BRIEF –
Which lines in the entries below contain the string "dimensions", matching case exactly? Pick out each such line and copy it in full.

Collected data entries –

········

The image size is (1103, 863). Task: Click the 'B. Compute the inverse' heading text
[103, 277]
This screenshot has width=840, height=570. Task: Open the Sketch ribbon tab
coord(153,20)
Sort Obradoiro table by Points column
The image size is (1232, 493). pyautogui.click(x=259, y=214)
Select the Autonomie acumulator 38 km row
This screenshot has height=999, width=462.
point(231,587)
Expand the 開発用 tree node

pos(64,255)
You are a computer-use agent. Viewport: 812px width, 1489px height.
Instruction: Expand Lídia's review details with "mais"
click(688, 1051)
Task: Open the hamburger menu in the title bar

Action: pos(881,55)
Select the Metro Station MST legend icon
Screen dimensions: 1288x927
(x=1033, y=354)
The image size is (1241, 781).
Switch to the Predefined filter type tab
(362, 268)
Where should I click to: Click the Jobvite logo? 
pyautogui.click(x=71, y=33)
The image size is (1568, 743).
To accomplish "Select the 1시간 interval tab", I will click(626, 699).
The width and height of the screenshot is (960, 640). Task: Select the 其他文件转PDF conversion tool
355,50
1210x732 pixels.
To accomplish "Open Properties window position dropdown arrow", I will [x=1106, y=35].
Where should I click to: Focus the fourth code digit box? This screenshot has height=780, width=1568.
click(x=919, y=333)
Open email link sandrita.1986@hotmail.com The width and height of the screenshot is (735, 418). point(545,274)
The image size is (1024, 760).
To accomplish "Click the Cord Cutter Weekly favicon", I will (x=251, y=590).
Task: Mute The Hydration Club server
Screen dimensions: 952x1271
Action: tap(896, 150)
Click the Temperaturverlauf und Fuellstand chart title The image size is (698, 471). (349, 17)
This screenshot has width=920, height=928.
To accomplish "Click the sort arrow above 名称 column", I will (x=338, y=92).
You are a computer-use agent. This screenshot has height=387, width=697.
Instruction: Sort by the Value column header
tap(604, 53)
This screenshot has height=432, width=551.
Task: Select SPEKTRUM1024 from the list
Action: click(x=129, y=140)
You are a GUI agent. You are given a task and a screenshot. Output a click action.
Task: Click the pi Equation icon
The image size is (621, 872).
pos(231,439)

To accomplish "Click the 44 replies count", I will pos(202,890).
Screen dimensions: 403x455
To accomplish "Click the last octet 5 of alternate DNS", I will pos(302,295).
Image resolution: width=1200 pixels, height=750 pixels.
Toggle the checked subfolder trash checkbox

········

SOLUTION FOR THIS TASK –
Screen dimensions: 1288x927
Screen dimensions: 952x1271
Screen dimensions: 403x455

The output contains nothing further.